Below are the records. Transcribe them exactly.
Entries supplied START
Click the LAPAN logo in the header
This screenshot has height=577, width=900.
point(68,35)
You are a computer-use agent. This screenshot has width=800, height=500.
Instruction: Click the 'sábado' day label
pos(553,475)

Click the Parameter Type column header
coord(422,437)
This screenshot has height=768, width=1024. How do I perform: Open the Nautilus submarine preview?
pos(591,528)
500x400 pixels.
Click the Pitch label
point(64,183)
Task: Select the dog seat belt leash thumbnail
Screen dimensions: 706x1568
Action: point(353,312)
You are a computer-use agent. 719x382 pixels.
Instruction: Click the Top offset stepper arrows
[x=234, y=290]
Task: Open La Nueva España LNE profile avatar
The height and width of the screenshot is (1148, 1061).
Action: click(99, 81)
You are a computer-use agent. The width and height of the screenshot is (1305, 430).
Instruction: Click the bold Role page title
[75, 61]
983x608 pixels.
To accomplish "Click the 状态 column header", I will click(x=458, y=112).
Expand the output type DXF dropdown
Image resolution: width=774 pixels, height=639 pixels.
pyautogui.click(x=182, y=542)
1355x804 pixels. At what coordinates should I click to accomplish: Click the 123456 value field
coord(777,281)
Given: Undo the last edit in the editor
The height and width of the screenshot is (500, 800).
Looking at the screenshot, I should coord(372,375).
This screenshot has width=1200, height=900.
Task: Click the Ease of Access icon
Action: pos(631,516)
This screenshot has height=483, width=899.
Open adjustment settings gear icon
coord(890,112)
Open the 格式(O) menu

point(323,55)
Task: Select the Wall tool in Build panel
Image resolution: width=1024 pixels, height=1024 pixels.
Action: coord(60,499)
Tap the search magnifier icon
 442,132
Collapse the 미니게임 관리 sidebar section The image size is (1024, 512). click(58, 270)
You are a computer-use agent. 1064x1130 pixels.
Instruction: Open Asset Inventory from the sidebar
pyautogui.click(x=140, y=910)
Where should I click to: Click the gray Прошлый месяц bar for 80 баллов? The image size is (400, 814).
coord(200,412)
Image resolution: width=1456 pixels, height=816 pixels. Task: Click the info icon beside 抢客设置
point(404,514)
Entries supplied END
### Answer space
Click the LAPAN logo in the header
This screenshot has height=577, width=900.
point(68,35)
You are a computer-use agent. This screenshot has width=800, height=500.
Instruction: Click the 'sábado' day label
pos(553,475)

Click the Parameter Type column header
coord(422,437)
This screenshot has height=768, width=1024. How do I perform: Open the Nautilus submarine preview?
pos(591,528)
500x400 pixels.
Click the Pitch label
point(64,183)
Task: Select the dog seat belt leash thumbnail
Screen dimensions: 706x1568
Action: point(353,312)
You are a computer-use agent. 719x382 pixels.
Instruction: Click the Top offset stepper arrows
[x=234, y=290]
Task: Open La Nueva España LNE profile avatar
The height and width of the screenshot is (1148, 1061).
Action: click(99, 81)
You are a computer-use agent. The width and height of the screenshot is (1305, 430).
Instruction: Click the bold Role page title
[75, 61]
983x608 pixels.
To accomplish "Click the 状态 column header", I will click(x=458, y=112).
Expand the output type DXF dropdown
Image resolution: width=774 pixels, height=639 pixels.
pyautogui.click(x=182, y=542)
1355x804 pixels. At what coordinates should I click to accomplish: Click the 123456 value field
coord(777,281)
Given: Undo the last edit in the editor
The height and width of the screenshot is (500, 800).
Looking at the screenshot, I should coord(372,375).
This screenshot has width=1200, height=900.
Task: Click the Ease of Access icon
Action: pos(631,516)
This screenshot has height=483, width=899.
Open adjustment settings gear icon
coord(890,112)
Open the 格式(O) menu

point(323,55)
Task: Select the Wall tool in Build panel
Image resolution: width=1024 pixels, height=1024 pixels.
Action: coord(60,499)
Tap the search magnifier icon
 442,132
Collapse the 미니게임 관리 sidebar section The image size is (1024, 512). click(58, 270)
You are a computer-use agent. 1064x1130 pixels.
Instruction: Open Asset Inventory from the sidebar
pyautogui.click(x=140, y=910)
Where should I click to: Click the gray Прошлый месяц bar for 80 баллов? The image size is (400, 814).
coord(200,412)
Image resolution: width=1456 pixels, height=816 pixels. Task: Click the info icon beside 抢客设置
point(404,514)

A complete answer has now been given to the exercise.